Legislation to eliminate federal crack cocaine sentencing disparity might gain traction during this session. Sens. Cory Booker (D–NJ) Dick Durbin (D–NJ) and Reps. Hakeem Jeffries (D-NY) Kelly Armstrong (R-ND), introduced legislation recently that would close the gap between crack and powder cocaine sentences, and would apply it retroactively for those already convicted.

A similar bill was passed by the House last session with strong bipartisan support. It was also supported by Kevin McCarthy (R. CA), now-Speaker. However, it failed to pass the Senate. It is possible that the measure will gain momentum in this session.


Both chambers are having discussions about how to regulate cryptocurrencies. In an effort to create a regulatory framework, Sen. Sherrod (D-OH), who is the chairman of Senate Banking Committee, wrote a letter last year to Treasury Secretary Janet Yellen.

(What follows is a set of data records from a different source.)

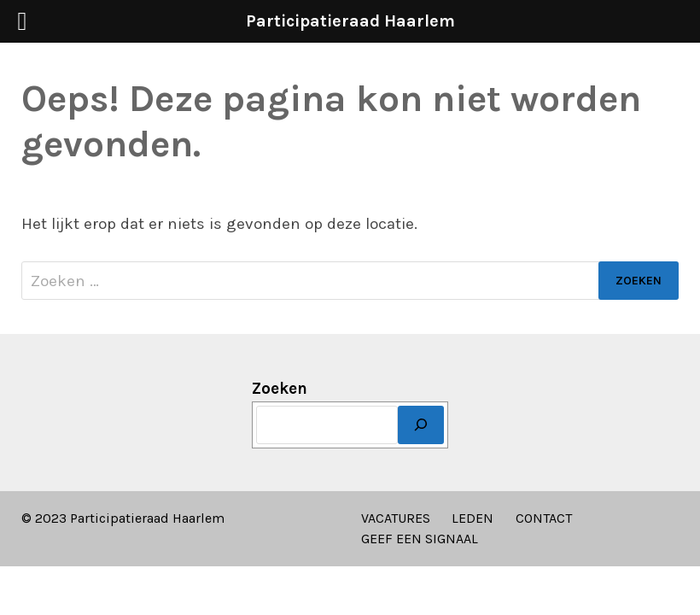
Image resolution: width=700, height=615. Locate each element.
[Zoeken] (421, 425)
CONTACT (544, 518)
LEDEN (472, 518)
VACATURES (395, 518)
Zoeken (279, 389)
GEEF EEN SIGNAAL (419, 538)
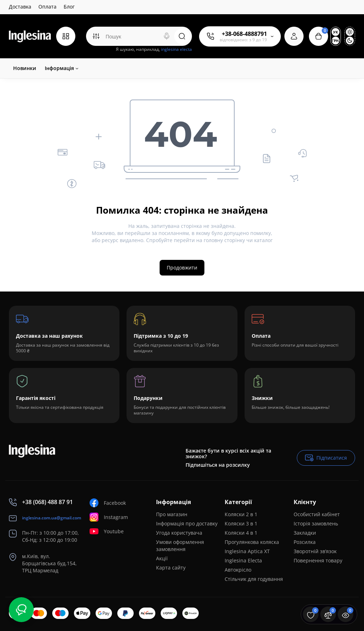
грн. (336, 41)
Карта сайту (171, 567)
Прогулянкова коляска (252, 542)
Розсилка (305, 542)
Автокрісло (238, 569)
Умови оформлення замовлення (180, 545)
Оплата (47, 6)
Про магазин (172, 514)
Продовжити (182, 267)
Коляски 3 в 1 (241, 523)
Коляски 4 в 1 (241, 533)
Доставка (20, 6)
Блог (69, 6)
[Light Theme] (350, 32)
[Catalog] (66, 36)
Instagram (109, 517)
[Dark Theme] (350, 41)
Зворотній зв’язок (315, 551)
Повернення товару (318, 560)
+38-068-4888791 (244, 34)
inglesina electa (176, 49)
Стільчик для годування (254, 579)
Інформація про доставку (187, 523)
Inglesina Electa (243, 560)
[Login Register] (294, 36)
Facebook (108, 503)
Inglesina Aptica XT (247, 551)
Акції (162, 558)
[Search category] (96, 36)
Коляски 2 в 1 (241, 514)
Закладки (305, 533)
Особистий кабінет (317, 514)
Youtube (107, 531)
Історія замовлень (316, 523)
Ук (336, 32)
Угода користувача (179, 533)
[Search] (167, 36)
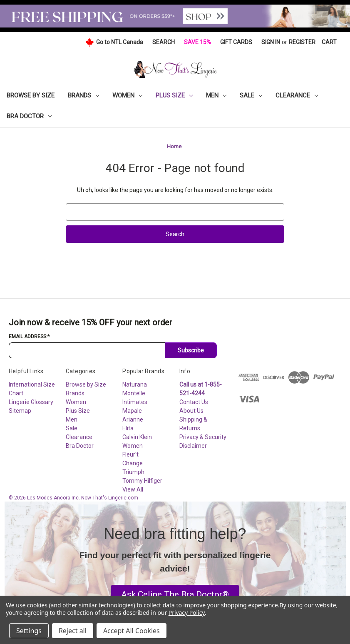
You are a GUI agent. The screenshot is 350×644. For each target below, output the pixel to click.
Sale (251, 95)
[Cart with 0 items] (329, 42)
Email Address (29, 337)
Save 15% (197, 42)
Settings (29, 631)
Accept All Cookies (132, 631)
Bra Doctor (29, 116)
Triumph (133, 472)
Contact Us (194, 402)
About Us (191, 411)
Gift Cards (236, 42)
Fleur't (130, 454)
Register (302, 42)
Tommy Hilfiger (142, 481)
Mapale (132, 411)
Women (127, 95)
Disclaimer (193, 446)
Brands (83, 95)
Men (216, 95)
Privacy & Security (203, 437)
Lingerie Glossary (31, 402)
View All (133, 489)
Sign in (271, 42)
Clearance (297, 95)
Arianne (133, 419)
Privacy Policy (186, 612)
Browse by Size (30, 95)
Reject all (72, 631)
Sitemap (20, 411)
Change (132, 463)
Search (164, 42)
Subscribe (191, 350)
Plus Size (174, 95)
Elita (128, 428)
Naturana (134, 384)
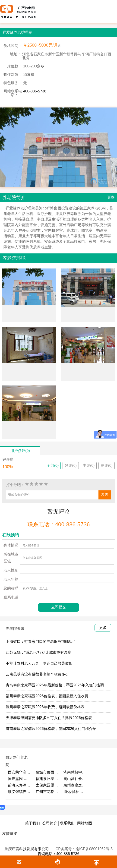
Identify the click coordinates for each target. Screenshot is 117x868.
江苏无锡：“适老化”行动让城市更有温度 (38, 652)
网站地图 (85, 823)
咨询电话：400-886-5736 (59, 854)
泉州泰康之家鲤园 (75, 785)
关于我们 (32, 823)
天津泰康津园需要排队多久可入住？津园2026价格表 (49, 718)
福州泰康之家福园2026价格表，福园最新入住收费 (47, 696)
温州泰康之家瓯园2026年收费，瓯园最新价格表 (45, 707)
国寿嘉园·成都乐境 (19, 779)
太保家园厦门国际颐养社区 (47, 785)
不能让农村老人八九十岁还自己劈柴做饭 (39, 663)
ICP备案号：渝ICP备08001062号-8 (83, 849)
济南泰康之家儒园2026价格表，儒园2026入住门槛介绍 (51, 728)
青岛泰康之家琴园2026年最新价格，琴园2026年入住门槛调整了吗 (60, 685)
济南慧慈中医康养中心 (75, 772)
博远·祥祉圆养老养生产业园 (75, 792)
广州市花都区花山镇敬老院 (47, 792)
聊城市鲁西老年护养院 (47, 772)
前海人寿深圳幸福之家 (19, 785)
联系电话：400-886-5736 (58, 524)
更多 (111, 197)
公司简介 (50, 823)
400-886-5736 (35, 91)
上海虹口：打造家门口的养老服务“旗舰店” (40, 642)
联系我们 (67, 823)
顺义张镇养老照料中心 (19, 792)
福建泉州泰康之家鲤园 (47, 779)
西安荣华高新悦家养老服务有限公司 (19, 772)
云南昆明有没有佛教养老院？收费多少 (37, 674)
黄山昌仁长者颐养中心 (75, 779)
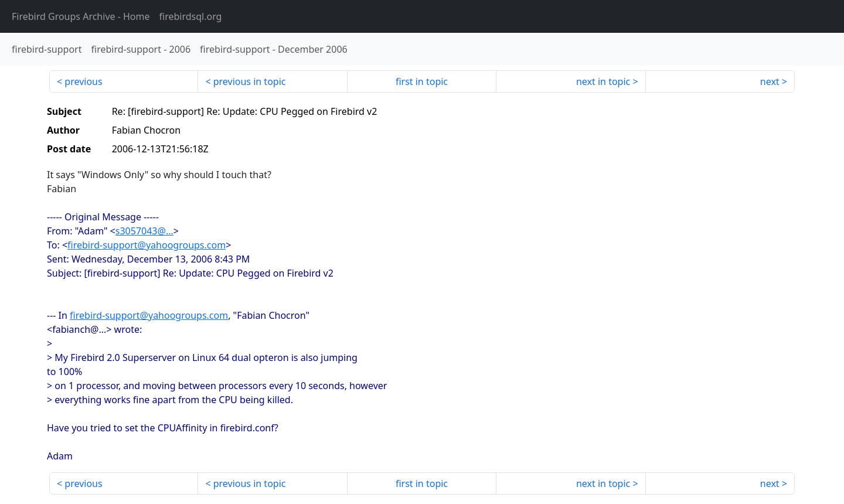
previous (83, 81)
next (770, 81)
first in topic (421, 81)
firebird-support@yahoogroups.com (147, 245)
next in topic (603, 81)
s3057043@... (144, 231)
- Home (81, 16)
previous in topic (250, 81)
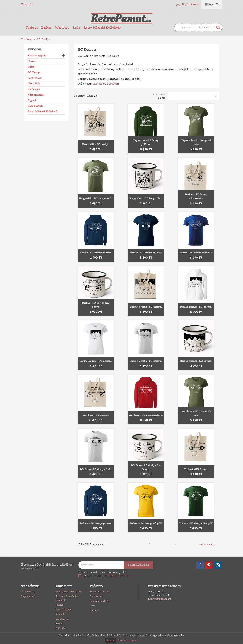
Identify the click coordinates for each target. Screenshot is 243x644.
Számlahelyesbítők (100, 601)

Senator Elizabeth Warren (D.MA), is trying to gain support behind a bill which would have broad implications for industry. The bill would include tougher anti money laundering restrictions and require that more crypto providers verify customers identities. Senator Elizabeth Warren (D-Massachusetts) is working together with Sen. Roger Marshall, R-KS, to recruit more conservatives and progressives.

January was a busy month for the Biden administration Appelled for Congress’s increased efforts To regulate the cryptocurrency market. Officials warned that it would be a “grave mistake” To pass legislation that would strengthen ties between traditional and crypto finance.


Bills that must be passed

The list of bills that lawmakers must address is endless. For example, they must increase the nation’s borrowing limit. According to the Bipartisan Policy Centre, the federal government could reach its statutory limit of debt by the early fall or summer 2023. Legislators must also pass funding for government beyond September, including a Federal Aviation Administration renewal and the farm bill.